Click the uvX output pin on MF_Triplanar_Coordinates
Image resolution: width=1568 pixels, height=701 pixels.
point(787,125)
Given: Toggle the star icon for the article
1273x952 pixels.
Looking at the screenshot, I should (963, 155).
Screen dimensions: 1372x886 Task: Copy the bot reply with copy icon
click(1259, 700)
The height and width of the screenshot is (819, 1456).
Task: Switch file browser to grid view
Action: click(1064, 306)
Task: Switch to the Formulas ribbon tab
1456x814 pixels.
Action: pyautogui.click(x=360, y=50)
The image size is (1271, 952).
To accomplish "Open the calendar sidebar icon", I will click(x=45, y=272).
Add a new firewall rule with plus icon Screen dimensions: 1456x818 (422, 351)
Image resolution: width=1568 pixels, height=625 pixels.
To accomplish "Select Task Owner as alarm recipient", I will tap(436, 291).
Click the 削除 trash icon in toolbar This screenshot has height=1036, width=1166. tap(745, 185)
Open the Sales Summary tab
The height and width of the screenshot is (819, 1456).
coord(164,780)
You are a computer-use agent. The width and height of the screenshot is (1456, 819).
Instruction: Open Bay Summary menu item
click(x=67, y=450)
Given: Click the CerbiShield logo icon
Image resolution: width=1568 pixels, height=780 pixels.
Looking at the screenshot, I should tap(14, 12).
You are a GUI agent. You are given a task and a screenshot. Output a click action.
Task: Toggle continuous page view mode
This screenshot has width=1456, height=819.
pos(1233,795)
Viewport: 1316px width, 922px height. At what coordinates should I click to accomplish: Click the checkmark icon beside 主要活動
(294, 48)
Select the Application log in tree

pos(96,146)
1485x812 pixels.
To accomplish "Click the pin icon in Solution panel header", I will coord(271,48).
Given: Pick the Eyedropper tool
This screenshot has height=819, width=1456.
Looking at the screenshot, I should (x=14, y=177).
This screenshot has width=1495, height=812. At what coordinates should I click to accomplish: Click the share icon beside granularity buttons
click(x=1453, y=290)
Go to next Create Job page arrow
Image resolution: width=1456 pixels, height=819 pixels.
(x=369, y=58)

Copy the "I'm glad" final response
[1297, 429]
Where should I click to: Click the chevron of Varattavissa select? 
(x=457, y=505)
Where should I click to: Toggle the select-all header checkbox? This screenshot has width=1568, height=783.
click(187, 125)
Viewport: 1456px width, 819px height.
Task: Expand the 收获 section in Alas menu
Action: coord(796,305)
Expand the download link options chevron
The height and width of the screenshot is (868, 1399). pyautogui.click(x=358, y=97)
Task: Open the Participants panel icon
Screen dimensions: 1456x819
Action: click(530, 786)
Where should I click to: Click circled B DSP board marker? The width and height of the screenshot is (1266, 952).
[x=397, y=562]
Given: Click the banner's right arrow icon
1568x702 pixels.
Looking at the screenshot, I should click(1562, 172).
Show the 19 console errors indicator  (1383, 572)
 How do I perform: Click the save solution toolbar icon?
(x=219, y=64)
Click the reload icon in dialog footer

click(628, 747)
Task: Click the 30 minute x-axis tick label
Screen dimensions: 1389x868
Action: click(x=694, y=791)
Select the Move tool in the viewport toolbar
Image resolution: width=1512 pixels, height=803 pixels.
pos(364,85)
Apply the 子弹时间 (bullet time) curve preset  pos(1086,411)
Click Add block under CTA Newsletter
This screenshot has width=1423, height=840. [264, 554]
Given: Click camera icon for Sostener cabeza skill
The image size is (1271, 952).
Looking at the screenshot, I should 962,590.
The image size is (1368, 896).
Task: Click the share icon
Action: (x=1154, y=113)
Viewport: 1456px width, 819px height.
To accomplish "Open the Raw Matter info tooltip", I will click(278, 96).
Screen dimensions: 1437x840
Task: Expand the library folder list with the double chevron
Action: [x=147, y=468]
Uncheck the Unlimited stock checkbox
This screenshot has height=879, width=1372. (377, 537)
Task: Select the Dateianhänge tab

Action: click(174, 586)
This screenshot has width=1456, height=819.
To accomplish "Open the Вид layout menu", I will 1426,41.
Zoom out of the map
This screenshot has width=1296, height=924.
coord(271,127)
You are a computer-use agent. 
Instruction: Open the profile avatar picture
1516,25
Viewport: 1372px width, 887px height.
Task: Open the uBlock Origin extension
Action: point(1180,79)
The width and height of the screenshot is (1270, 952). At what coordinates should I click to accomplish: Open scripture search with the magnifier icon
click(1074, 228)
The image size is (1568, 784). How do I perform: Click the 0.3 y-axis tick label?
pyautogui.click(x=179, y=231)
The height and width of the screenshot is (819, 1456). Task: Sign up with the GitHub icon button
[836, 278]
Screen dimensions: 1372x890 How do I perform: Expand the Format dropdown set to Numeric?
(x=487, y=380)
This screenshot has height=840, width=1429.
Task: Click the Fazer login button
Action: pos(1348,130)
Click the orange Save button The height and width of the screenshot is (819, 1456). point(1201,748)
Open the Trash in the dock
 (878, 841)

## Problem description
Please set down all the data word for word.

## Reply
Click the uvX output pin on MF_Triplanar_Coordinates
Image resolution: width=1568 pixels, height=701 pixels.
point(787,125)
Given: Toggle the star icon for the article
1273x952 pixels.
Looking at the screenshot, I should (963, 155).
Screen dimensions: 1372x886 Task: Copy the bot reply with copy icon
click(1259, 700)
The height and width of the screenshot is (819, 1456).
Task: Switch file browser to grid view
Action: click(1064, 306)
Task: Switch to the Formulas ribbon tab
1456x814 pixels.
Action: pyautogui.click(x=360, y=50)
The image size is (1271, 952).
To accomplish "Open the calendar sidebar icon", I will click(x=45, y=272).
Add a new firewall rule with plus icon Screen dimensions: 1456x818 (422, 351)
Image resolution: width=1568 pixels, height=625 pixels.
To accomplish "Select Task Owner as alarm recipient", I will tap(436, 291).
Click the 削除 trash icon in toolbar This screenshot has height=1036, width=1166. tap(745, 185)
Open the Sales Summary tab
The height and width of the screenshot is (819, 1456).
coord(164,780)
You are a computer-use agent. The width and height of the screenshot is (1456, 819).
Instruction: Open Bay Summary menu item
click(x=67, y=450)
Given: Click the CerbiShield logo icon
Image resolution: width=1568 pixels, height=780 pixels.
Looking at the screenshot, I should tap(14, 12).
You are a GUI agent. You are given a task and a screenshot. Output a click action.
Task: Toggle continuous page view mode
This screenshot has width=1456, height=819.
pos(1233,795)
Viewport: 1316px width, 922px height. At what coordinates should I click to accomplish: Click the checkmark icon beside 主要活動
(294, 48)
Select the Application log in tree

pos(96,146)
1485x812 pixels.
To accomplish "Click the pin icon in Solution panel header", I will coord(271,48).
Given: Pick the Eyedropper tool
This screenshot has height=819, width=1456.
Looking at the screenshot, I should (x=14, y=177).
This screenshot has width=1495, height=812. At what coordinates should I click to accomplish: Click the share icon beside granularity buttons
click(x=1453, y=290)
Go to next Create Job page arrow
Image resolution: width=1456 pixels, height=819 pixels.
(x=369, y=58)

Copy the "I'm glad" final response
[1297, 429]
Where should I click to: Click the chevron of Varattavissa select? 
(x=457, y=505)
Where should I click to: Toggle the select-all header checkbox? This screenshot has width=1568, height=783.
click(187, 125)
Viewport: 1456px width, 819px height.
Task: Expand the 收获 section in Alas menu
Action: coord(796,305)
Expand the download link options chevron
The height and width of the screenshot is (868, 1399). pyautogui.click(x=358, y=97)
Task: Open the Participants panel icon
Screen dimensions: 1456x819
Action: click(530, 786)
Where should I click to: Click circled B DSP board marker? The width and height of the screenshot is (1266, 952).
[x=397, y=562]
Given: Click the banner's right arrow icon
1568x702 pixels.
Looking at the screenshot, I should click(1562, 172).
Show the 19 console errors indicator  (1383, 572)
 How do I perform: Click the save solution toolbar icon?
(x=219, y=64)
Click the reload icon in dialog footer

click(628, 747)
Task: Click the 30 minute x-axis tick label
Screen dimensions: 1389x868
Action: click(x=694, y=791)
Select the Move tool in the viewport toolbar
Image resolution: width=1512 pixels, height=803 pixels.
pos(364,85)
Apply the 子弹时间 (bullet time) curve preset  pos(1086,411)
Click Add block under CTA Newsletter
This screenshot has width=1423, height=840. [264, 554]
Given: Click camera icon for Sostener cabeza skill
The image size is (1271, 952).
Looking at the screenshot, I should 962,590.
The image size is (1368, 896).
Task: Click the share icon
Action: (x=1154, y=113)
Viewport: 1456px width, 819px height.
To accomplish "Open the Raw Matter info tooltip", I will click(278, 96).
Screen dimensions: 1437x840
Task: Expand the library folder list with the double chevron
Action: [x=147, y=468]
Uncheck the Unlimited stock checkbox
This screenshot has height=879, width=1372. (377, 537)
Task: Select the Dateianhänge tab

Action: click(174, 586)
This screenshot has width=1456, height=819.
To accomplish "Open the Вид layout menu", I will 1426,41.
Zoom out of the map
This screenshot has width=1296, height=924.
coord(271,127)
You are a computer-use agent. 
Instruction: Open the profile avatar picture
1516,25
Viewport: 1372px width, 887px height.
Task: Open the uBlock Origin extension
Action: point(1180,79)
The width and height of the screenshot is (1270, 952). At what coordinates should I click to accomplish: Open scripture search with the magnifier icon
click(1074, 228)
The image size is (1568, 784). How do I perform: Click the 0.3 y-axis tick label?
pyautogui.click(x=179, y=231)
The height and width of the screenshot is (819, 1456). Task: Sign up with the GitHub icon button
[836, 278]
Screen dimensions: 1372x890 How do I perform: Expand the Format dropdown set to Numeric?
(x=487, y=380)
This screenshot has height=840, width=1429.
Task: Click the Fazer login button
Action: pos(1348,130)
Click the orange Save button The height and width of the screenshot is (819, 1456). point(1201,748)
Open the Trash in the dock
 (878, 841)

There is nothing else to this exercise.